Cryptocurrency exchange Binance “willfully failed” to report to regulators more than 100,000 transactions on its platform tied to illicit activity such as darknet, scams, fraud and other malicious activity.

In a press release published on Nov. 21, the U.S. Treasury said that Binance also failed to implement an effective anti-money laundering program and failed to perform know-your-customer (KYC) regulations, required under U.S. law, on a “large number of its users.”

“This meant that Binance allowed a range of illicit actors to transact freely on the platform, damaging the integrity of the financial system.”

U.S. Department of the Treasury

Moreover, the Treasury noted that Binance also failed to mitigate risks related to “anonymity-enhanced cryptocurrencies,” allowing its users to “obscure information about the origin and destination of transactions.” The government also revealed that Binance’s ex-Chief Compliance Officer told personnel that Binance founder and ex-CEO Changpeng Zhao made a separate policy to “not report such activity.”

In early 2022, Reuters issued a special report noting that Binance “acted against its own compliance department’s assessment” by offering services to customers in countries, including Russia and Ukraine, judged to be of “extreme” money-laundering risk.

At the time, Reuters also revealed that Binance’s ex-Chief Compliance Officer Samuel Lim raised concerns about the weak KYC system.
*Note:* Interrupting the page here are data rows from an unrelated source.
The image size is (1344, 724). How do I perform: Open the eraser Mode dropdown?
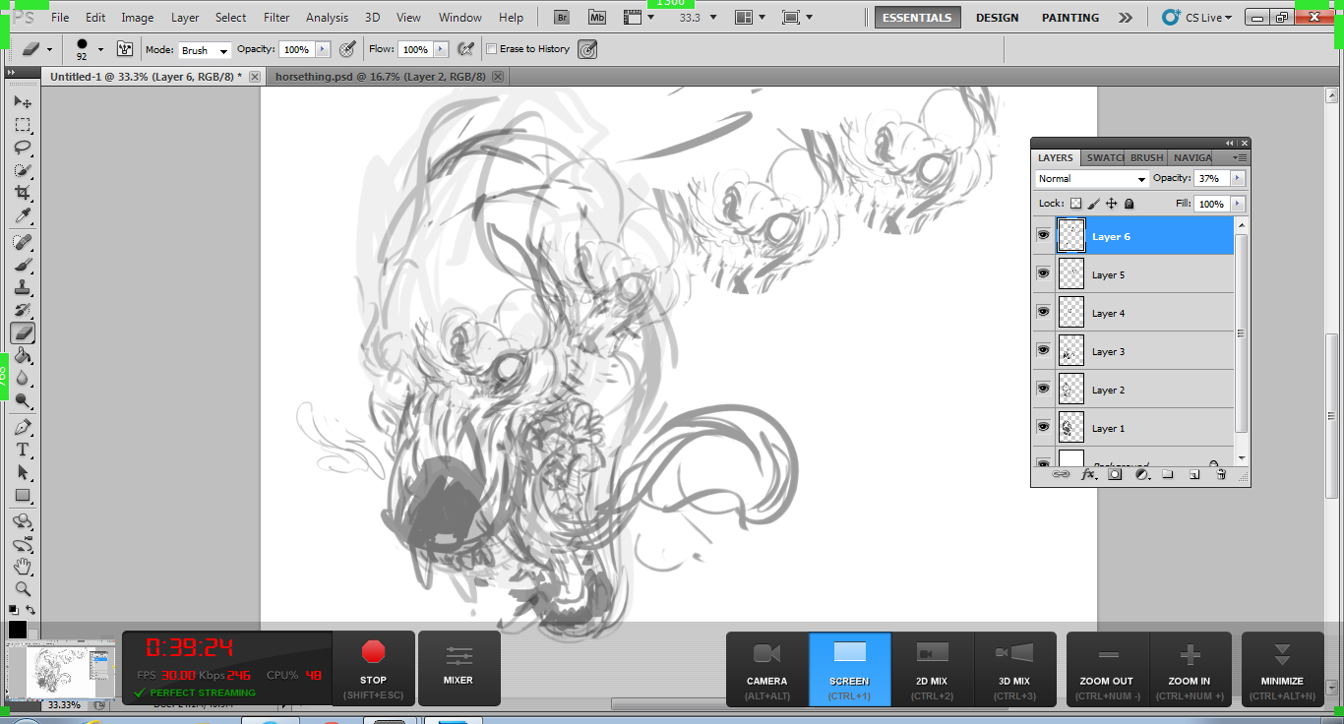(x=204, y=50)
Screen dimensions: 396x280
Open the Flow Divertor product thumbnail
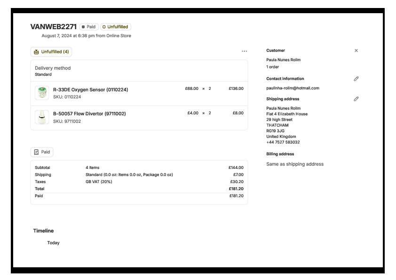tap(42, 117)
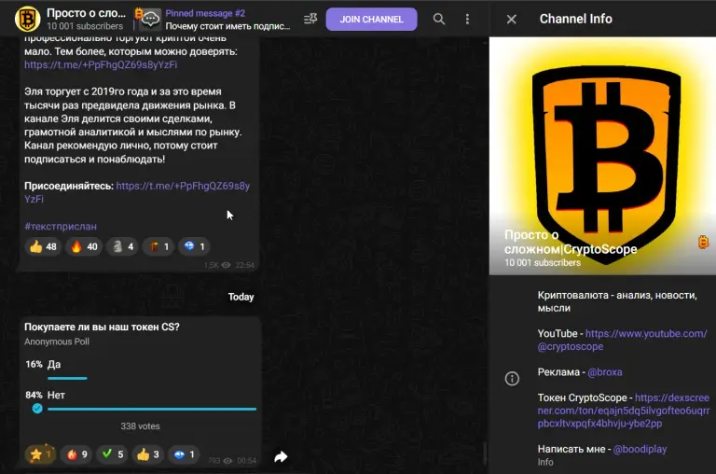Click the info circle icon in Channel Info
716x474 pixels.
512,379
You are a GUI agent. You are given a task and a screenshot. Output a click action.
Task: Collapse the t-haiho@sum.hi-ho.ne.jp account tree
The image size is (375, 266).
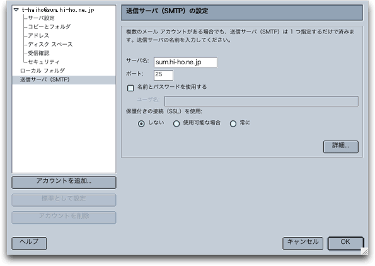point(16,10)
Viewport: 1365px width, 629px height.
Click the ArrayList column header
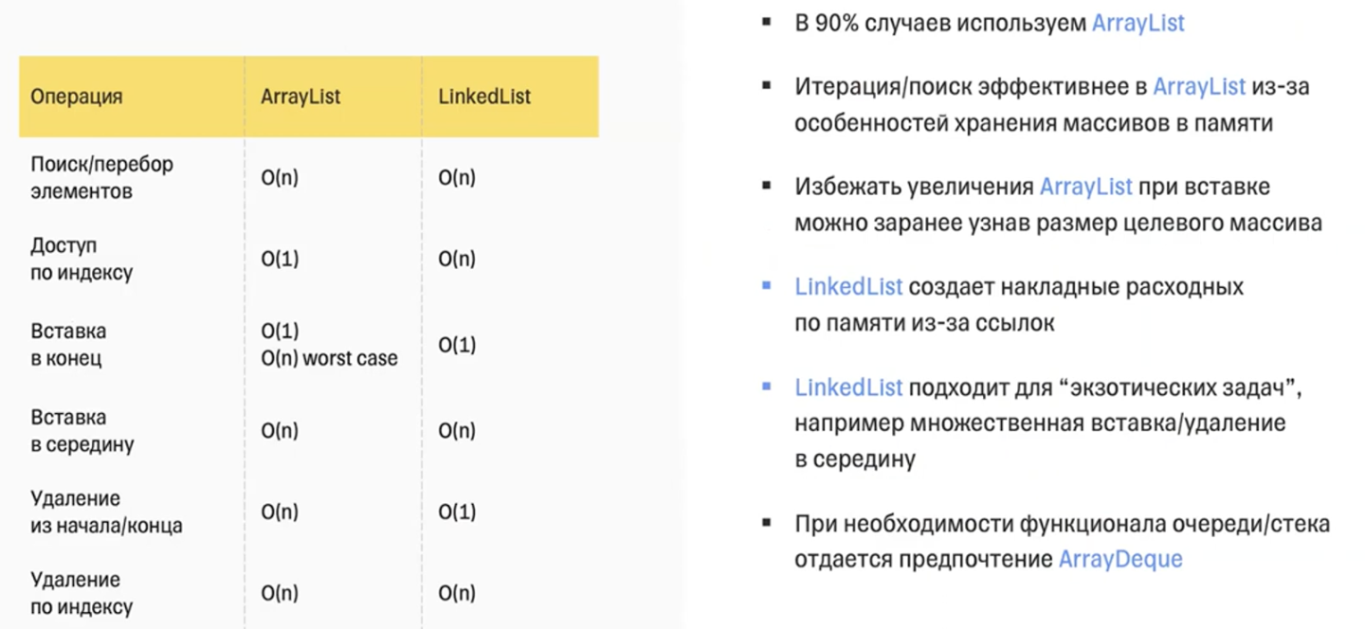(x=300, y=97)
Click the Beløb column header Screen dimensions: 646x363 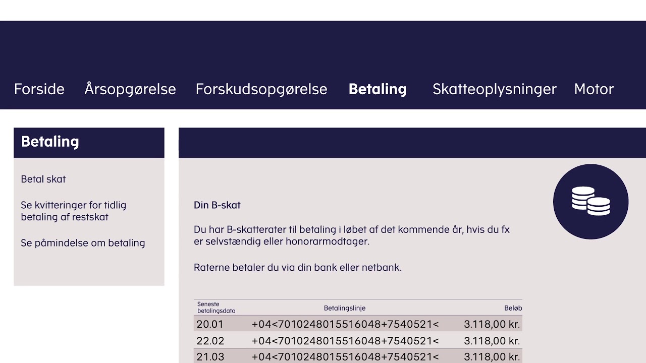pyautogui.click(x=513, y=308)
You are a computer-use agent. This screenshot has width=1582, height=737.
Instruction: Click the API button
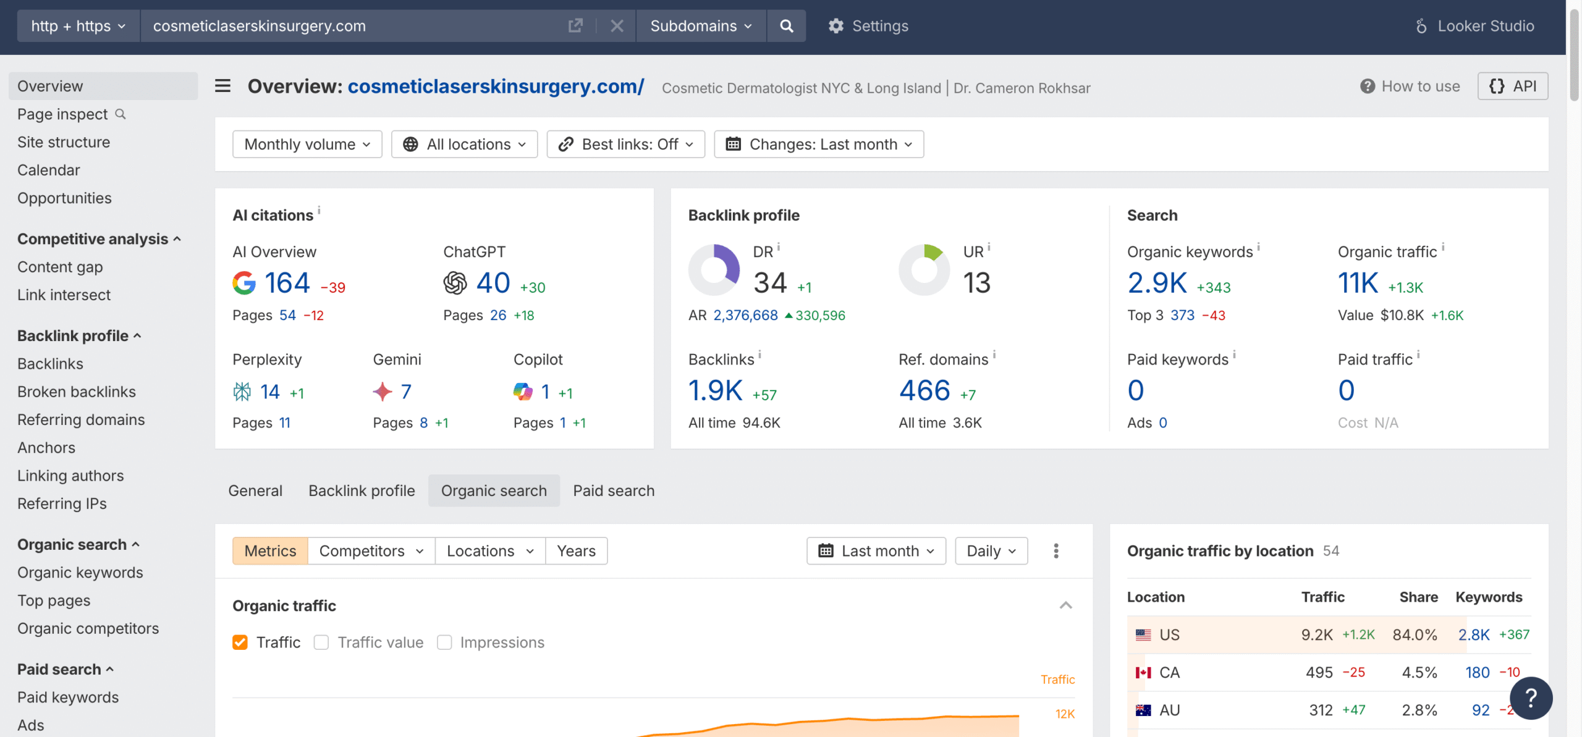pyautogui.click(x=1512, y=86)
Former executives at Binance reportedly warned Zhao about issues with KYC, but the Binance founder ignored them.

Reuters has repeatedly targeted Binance and its ex-CEO thorough 2022 with a series of special reports, shedding light on the exchange’s close relationship with Russia’s state security service as well as its plan to dodge U.S. and U.K. regulators.

Zhao constantly denied the allegations, saying that journalists were “inaccurate” as they “ignore facts, take words out of context, re-use 3 year old ‘news’ (that was/is inaccurate).”

On Nov. 21, 2023, Binance’s Zhao stepped down as CEO and pleaded guilty to violating U.S. anti-money-laundering requirements, writing on X that he had “made mistakes” and now “must take responsibility.”